- **Your assignment**: Rewrite the entries below as a JSON list of strings, with one string for each line and no strings for blank lines.

- **Source material**:
++++

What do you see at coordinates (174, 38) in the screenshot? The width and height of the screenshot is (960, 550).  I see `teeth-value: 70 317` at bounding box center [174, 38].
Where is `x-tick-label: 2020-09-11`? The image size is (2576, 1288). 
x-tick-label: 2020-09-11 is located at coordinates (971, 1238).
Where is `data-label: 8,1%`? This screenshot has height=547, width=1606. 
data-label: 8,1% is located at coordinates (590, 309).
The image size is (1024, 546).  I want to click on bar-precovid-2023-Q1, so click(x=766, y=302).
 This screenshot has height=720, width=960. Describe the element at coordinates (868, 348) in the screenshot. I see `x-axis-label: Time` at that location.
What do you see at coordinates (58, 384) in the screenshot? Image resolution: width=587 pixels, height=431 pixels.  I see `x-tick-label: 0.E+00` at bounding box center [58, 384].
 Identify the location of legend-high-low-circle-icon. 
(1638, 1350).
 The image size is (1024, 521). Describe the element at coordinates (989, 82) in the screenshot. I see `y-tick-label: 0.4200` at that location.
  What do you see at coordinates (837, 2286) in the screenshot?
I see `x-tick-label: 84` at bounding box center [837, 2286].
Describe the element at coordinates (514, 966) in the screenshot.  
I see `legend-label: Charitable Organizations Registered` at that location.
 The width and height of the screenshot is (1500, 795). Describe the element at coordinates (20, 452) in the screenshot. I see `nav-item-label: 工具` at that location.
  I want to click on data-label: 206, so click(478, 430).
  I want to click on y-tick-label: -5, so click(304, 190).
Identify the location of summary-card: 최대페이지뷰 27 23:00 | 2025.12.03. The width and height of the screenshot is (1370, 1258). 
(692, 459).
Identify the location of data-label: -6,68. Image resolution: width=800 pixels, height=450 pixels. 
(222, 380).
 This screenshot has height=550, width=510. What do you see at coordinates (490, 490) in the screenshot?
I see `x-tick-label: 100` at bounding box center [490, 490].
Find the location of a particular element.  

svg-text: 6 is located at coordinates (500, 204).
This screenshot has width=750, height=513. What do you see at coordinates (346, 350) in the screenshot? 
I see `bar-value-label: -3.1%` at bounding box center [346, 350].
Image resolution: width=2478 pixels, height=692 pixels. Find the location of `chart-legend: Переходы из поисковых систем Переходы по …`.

++++

- **Solved exercise**:
[
  "What do you see at coordinates (174, 38) in the screenshot? The width and height of the screenshot is (960, 550).  I see `teeth-value: 70 317` at bounding box center [174, 38].",
  "Where is `x-tick-label: 2020-09-11`? The image size is (2576, 1288). ",
  "x-tick-label: 2020-09-11 is located at coordinates (971, 1238).",
  "Where is `data-label: 8,1%`? This screenshot has height=547, width=1606. ",
  "data-label: 8,1% is located at coordinates (590, 309).",
  "The image size is (1024, 546).  I want to click on bar-precovid-2023-Q1, so click(x=766, y=302).",
  " This screenshot has height=720, width=960. Describe the element at coordinates (868, 348) in the screenshot. I see `x-axis-label: Time` at that location.",
  "What do you see at coordinates (58, 384) in the screenshot? Image resolution: width=587 pixels, height=431 pixels.  I see `x-tick-label: 0.E+00` at bounding box center [58, 384].",
  " Identify the location of legend-high-low-circle-icon. ",
  "(1638, 1350).",
  " The image size is (1024, 521). Describe the element at coordinates (989, 82) in the screenshot. I see `y-tick-label: 0.4200` at that location.",
  "  What do you see at coordinates (837, 2286) in the screenshot?",
  "I see `x-tick-label: 84` at bounding box center [837, 2286].",
  "Describe the element at coordinates (514, 966) in the screenshot.  ",
  "I see `legend-label: Charitable Organizations Registered` at that location.",
  " The width and height of the screenshot is (1500, 795). Describe the element at coordinates (20, 452) in the screenshot. I see `nav-item-label: 工具` at that location.",
  "  I want to click on data-label: 206, so click(478, 430).",
  "  I want to click on y-tick-label: -5, so click(304, 190).",
  "Identify the location of summary-card: 최대페이지뷰 27 23:00 | 2025.12.03. The width and height of the screenshot is (1370, 1258). ",
  "(692, 459).",
  "Identify the location of data-label: -6,68. Image resolution: width=800 pixels, height=450 pixels. ",
  "(222, 380).",
  " This screenshot has height=550, width=510. What do you see at coordinates (490, 490) in the screenshot?",
  "I see `x-tick-label: 100` at bounding box center [490, 490].",
  "Find the location of a particular element.  ",
  "svg-text: 6 is located at coordinates (500, 204).",
  "This screenshot has width=750, height=513. What do you see at coordinates (346, 350) in the screenshot? ",
  "I see `bar-value-label: -3.1%` at bounding box center [346, 350].",
  "Image resolution: width=2478 pixels, height=692 pixels. Find the location of `chart-legend: Переходы из поисковых систем Переходы по …`."
]